### Dataset records
•••
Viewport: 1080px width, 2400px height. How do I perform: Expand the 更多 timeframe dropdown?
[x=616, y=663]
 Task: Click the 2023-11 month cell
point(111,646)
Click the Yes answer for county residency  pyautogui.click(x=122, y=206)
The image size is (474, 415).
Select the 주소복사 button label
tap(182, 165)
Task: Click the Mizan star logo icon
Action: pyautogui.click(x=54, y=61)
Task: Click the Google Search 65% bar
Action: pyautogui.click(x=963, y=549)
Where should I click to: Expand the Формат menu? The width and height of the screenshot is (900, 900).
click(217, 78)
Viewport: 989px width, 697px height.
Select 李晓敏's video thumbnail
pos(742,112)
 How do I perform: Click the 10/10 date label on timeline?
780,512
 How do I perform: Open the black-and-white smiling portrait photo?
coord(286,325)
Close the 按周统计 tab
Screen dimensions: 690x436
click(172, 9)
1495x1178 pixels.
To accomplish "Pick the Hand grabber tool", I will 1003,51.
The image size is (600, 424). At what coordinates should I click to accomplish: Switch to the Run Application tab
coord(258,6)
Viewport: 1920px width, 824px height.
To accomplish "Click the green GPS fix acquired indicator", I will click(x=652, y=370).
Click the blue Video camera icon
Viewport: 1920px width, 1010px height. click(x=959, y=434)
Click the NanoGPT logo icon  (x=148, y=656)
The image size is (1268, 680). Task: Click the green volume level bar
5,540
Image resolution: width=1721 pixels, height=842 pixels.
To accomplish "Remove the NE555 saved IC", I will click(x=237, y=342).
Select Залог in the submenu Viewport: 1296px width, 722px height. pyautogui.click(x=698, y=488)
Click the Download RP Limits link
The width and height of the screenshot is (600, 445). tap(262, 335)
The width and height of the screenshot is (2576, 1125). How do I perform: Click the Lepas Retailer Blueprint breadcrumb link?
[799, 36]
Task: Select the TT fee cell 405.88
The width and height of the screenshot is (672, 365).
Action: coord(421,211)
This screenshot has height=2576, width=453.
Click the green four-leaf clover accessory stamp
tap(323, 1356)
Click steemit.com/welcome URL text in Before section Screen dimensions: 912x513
•••
### INSTRUCTIONS TO FOLLOW
In the records above, retype exactly the lines from the one with "Click the NanoGPT" through the last one.

### PROBLEM SOLUTION
Click the NanoGPT logo icon  (x=148, y=656)
The image size is (1268, 680). Task: Click the green volume level bar
5,540
Image resolution: width=1721 pixels, height=842 pixels.
To accomplish "Remove the NE555 saved IC", I will click(x=237, y=342).
Select Залог in the submenu Viewport: 1296px width, 722px height. pyautogui.click(x=698, y=488)
Click the Download RP Limits link
The width and height of the screenshot is (600, 445). tap(262, 335)
The width and height of the screenshot is (2576, 1125). How do I perform: Click the Lepas Retailer Blueprint breadcrumb link?
[799, 36]
Task: Select the TT fee cell 405.88
The width and height of the screenshot is (672, 365).
Action: coord(421,211)
This screenshot has height=2576, width=453.
Click the green four-leaf clover accessory stamp
tap(323, 1356)
Click steemit.com/welcome URL text in Before section Screen dimensions: 912x513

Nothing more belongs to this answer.